Once the line holding "Restack the Antler golem comment" is found, output it and all remaining lines of the data exactly, with every picture left out.
======
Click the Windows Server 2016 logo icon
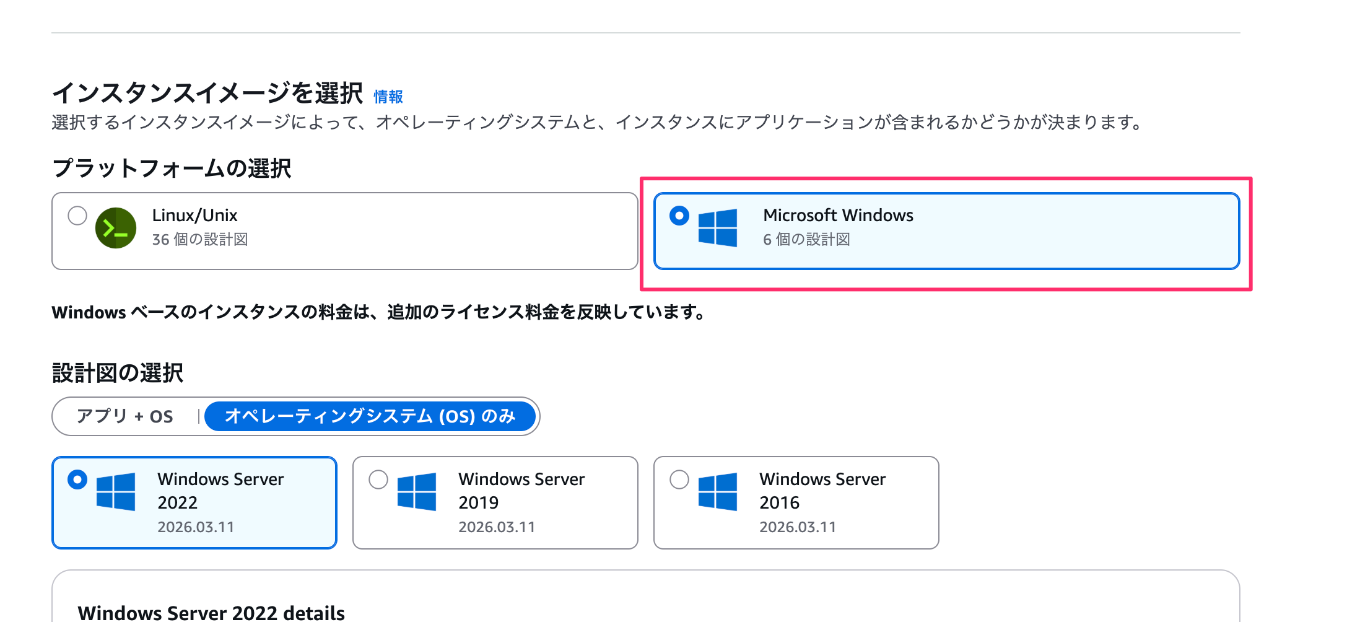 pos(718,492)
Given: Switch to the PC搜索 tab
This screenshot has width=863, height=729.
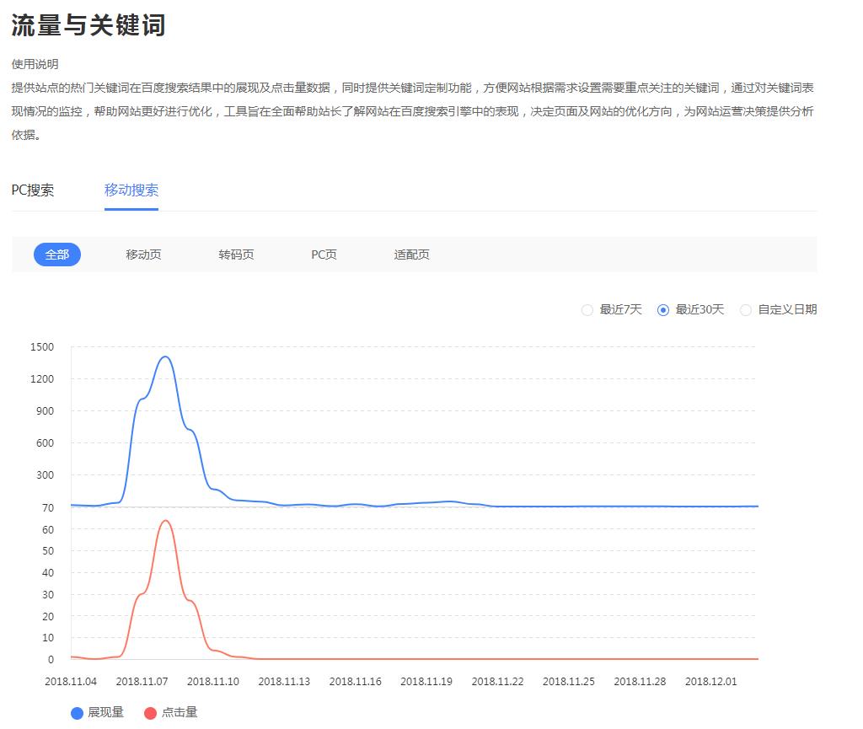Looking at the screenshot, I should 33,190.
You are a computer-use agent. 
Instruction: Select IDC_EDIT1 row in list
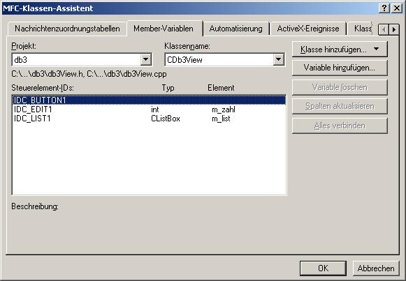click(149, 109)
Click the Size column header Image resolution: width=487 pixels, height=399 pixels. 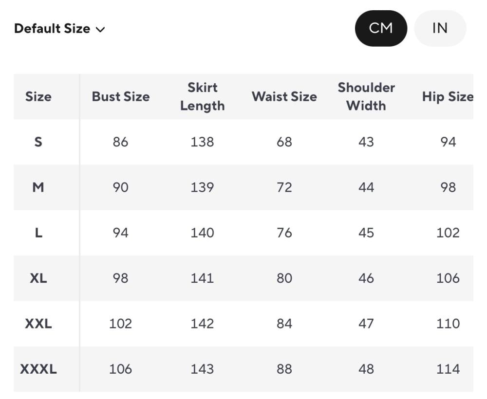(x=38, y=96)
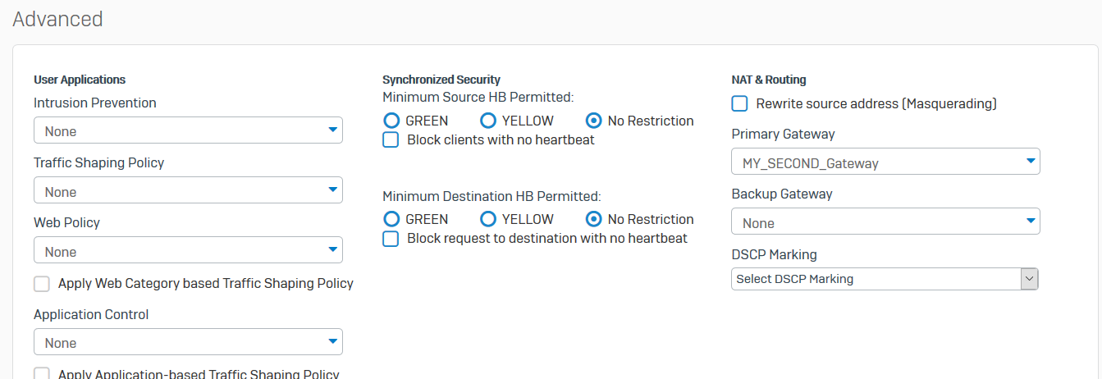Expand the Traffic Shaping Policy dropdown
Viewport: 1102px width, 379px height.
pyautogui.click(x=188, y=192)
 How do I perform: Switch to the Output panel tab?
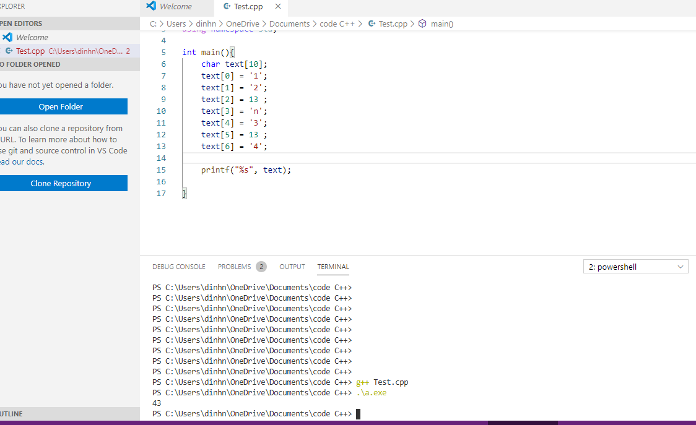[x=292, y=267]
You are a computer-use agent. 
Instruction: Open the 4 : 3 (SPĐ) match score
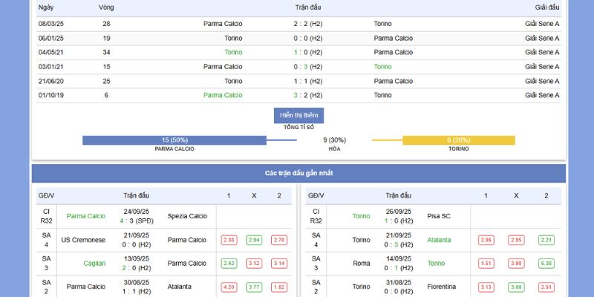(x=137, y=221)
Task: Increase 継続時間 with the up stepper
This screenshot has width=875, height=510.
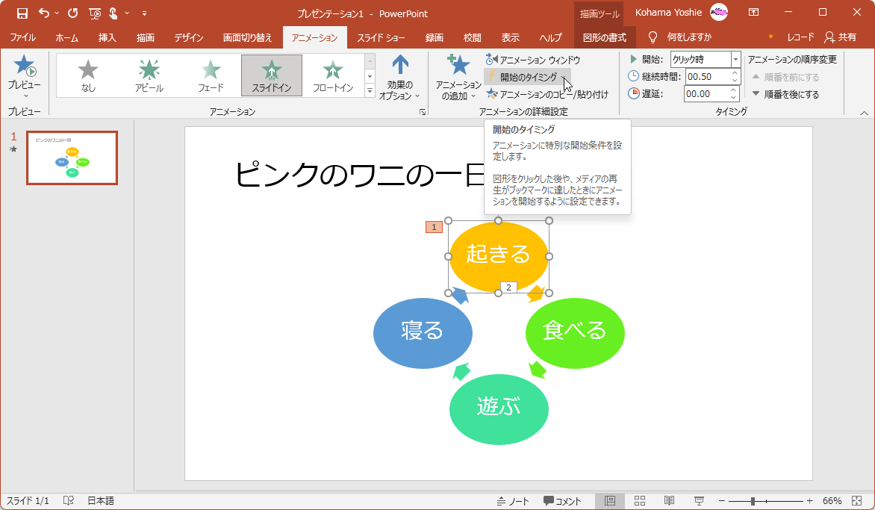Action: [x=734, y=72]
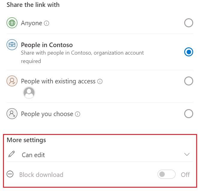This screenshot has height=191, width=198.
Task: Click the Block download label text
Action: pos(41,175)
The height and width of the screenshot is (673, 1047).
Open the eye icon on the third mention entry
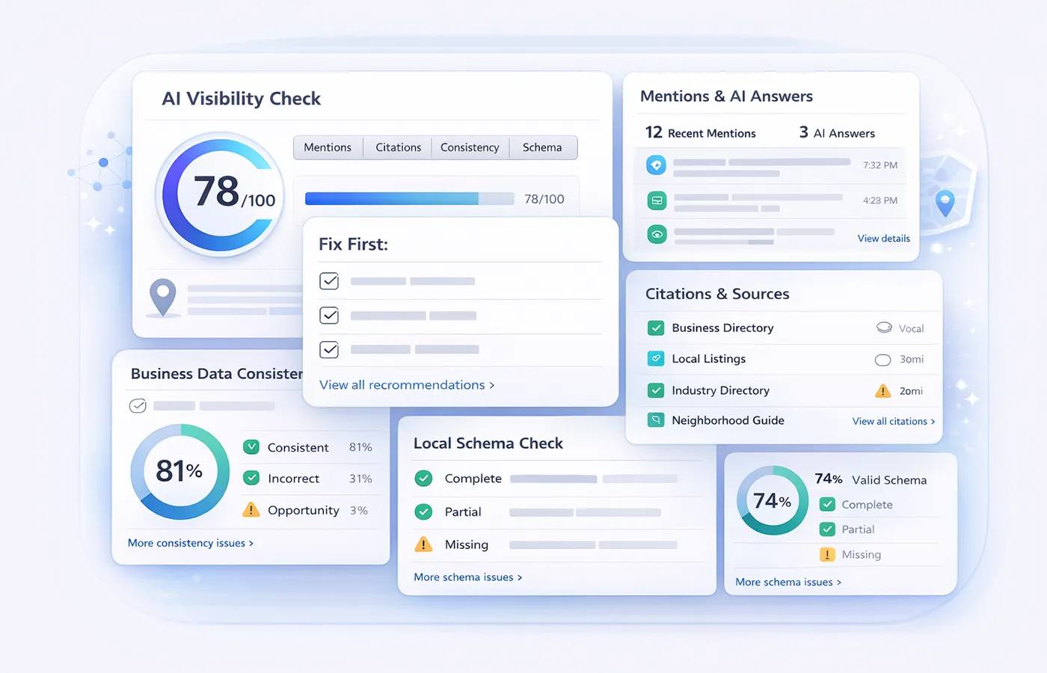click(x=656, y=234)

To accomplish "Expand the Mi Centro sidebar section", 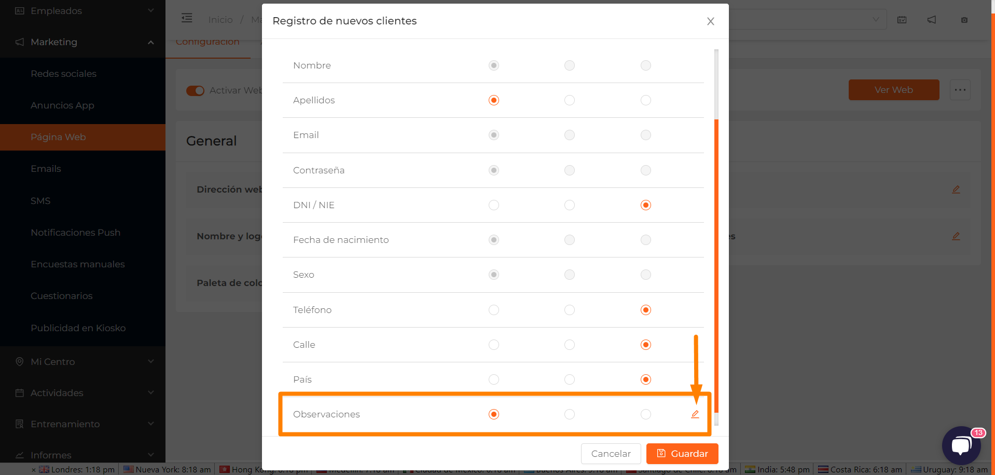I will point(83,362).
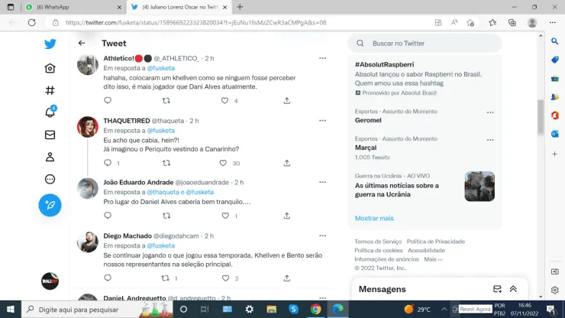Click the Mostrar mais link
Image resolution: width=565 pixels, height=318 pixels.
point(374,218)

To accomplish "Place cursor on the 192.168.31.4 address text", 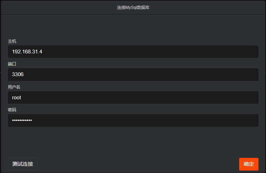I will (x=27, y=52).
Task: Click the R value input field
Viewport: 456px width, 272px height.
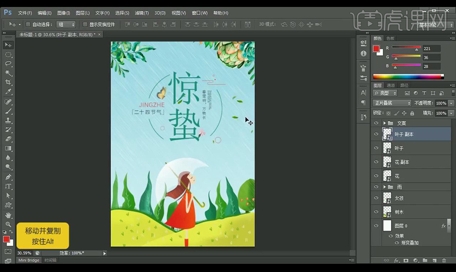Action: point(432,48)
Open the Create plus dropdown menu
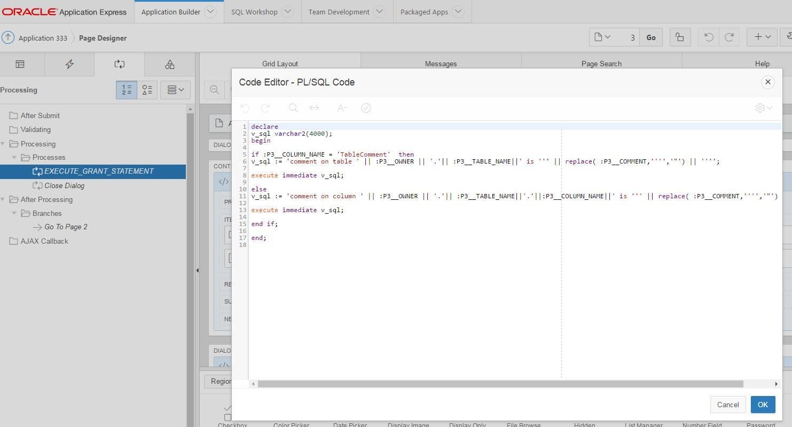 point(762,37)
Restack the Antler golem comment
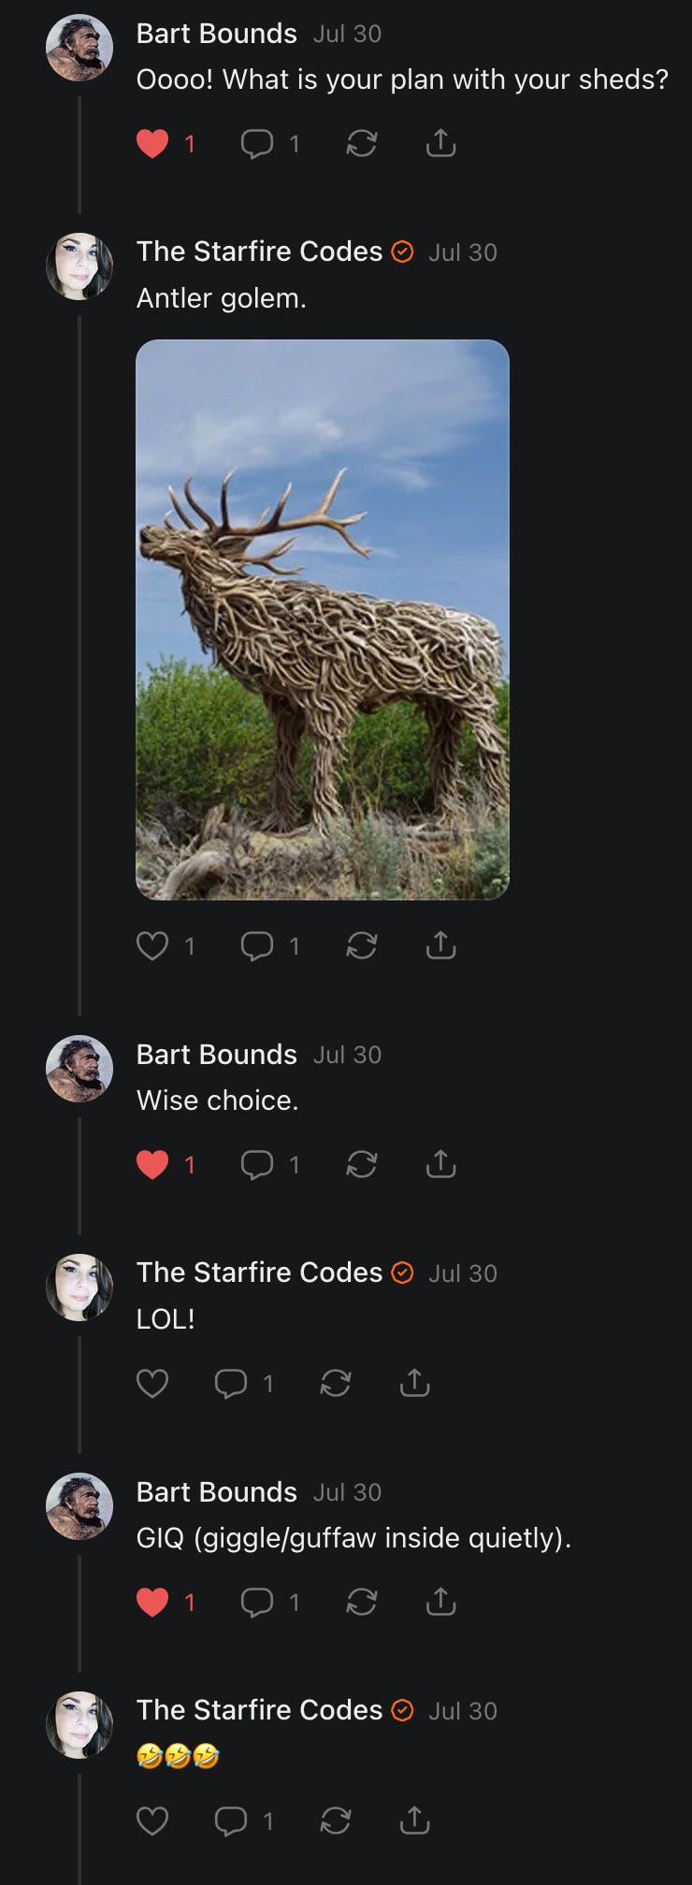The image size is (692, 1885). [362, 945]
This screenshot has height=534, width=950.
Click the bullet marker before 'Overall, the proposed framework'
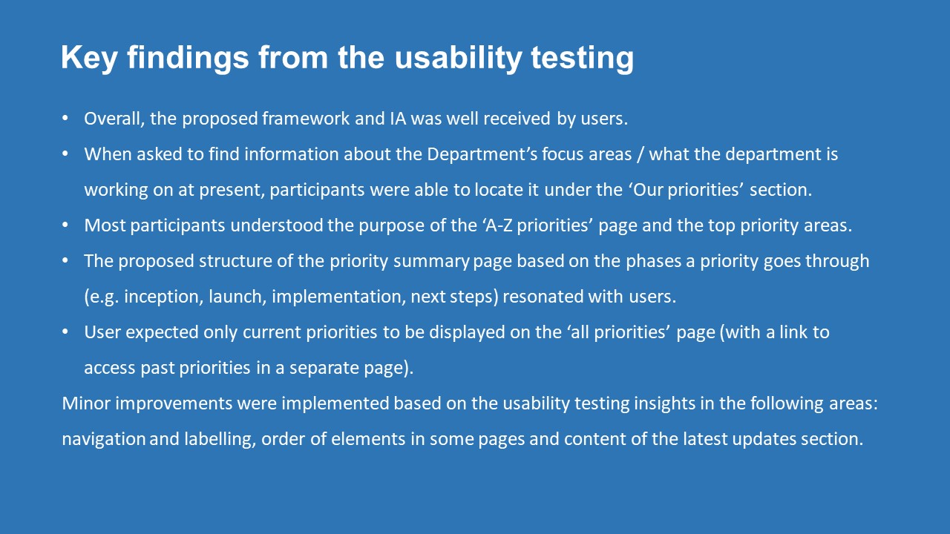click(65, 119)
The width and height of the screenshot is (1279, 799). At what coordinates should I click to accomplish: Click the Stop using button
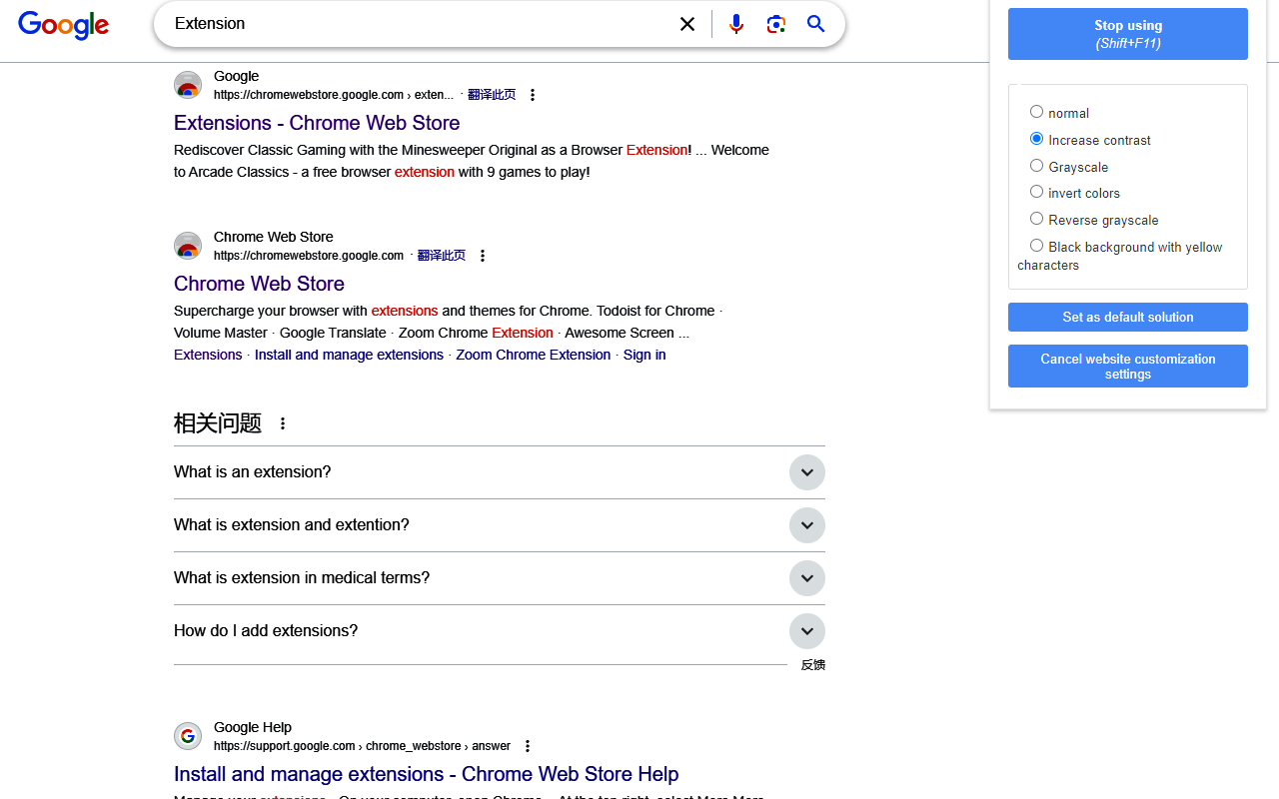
======
[Answer to the exercise]
Restack the Antler golem comment
The image size is (692, 1885). [362, 945]
This screenshot has height=534, width=950.
Click the bullet marker before 'Overall, the proposed framework'
click(65, 119)
The width and height of the screenshot is (1279, 799). At what coordinates should I click to accomplish: Click the Stop using button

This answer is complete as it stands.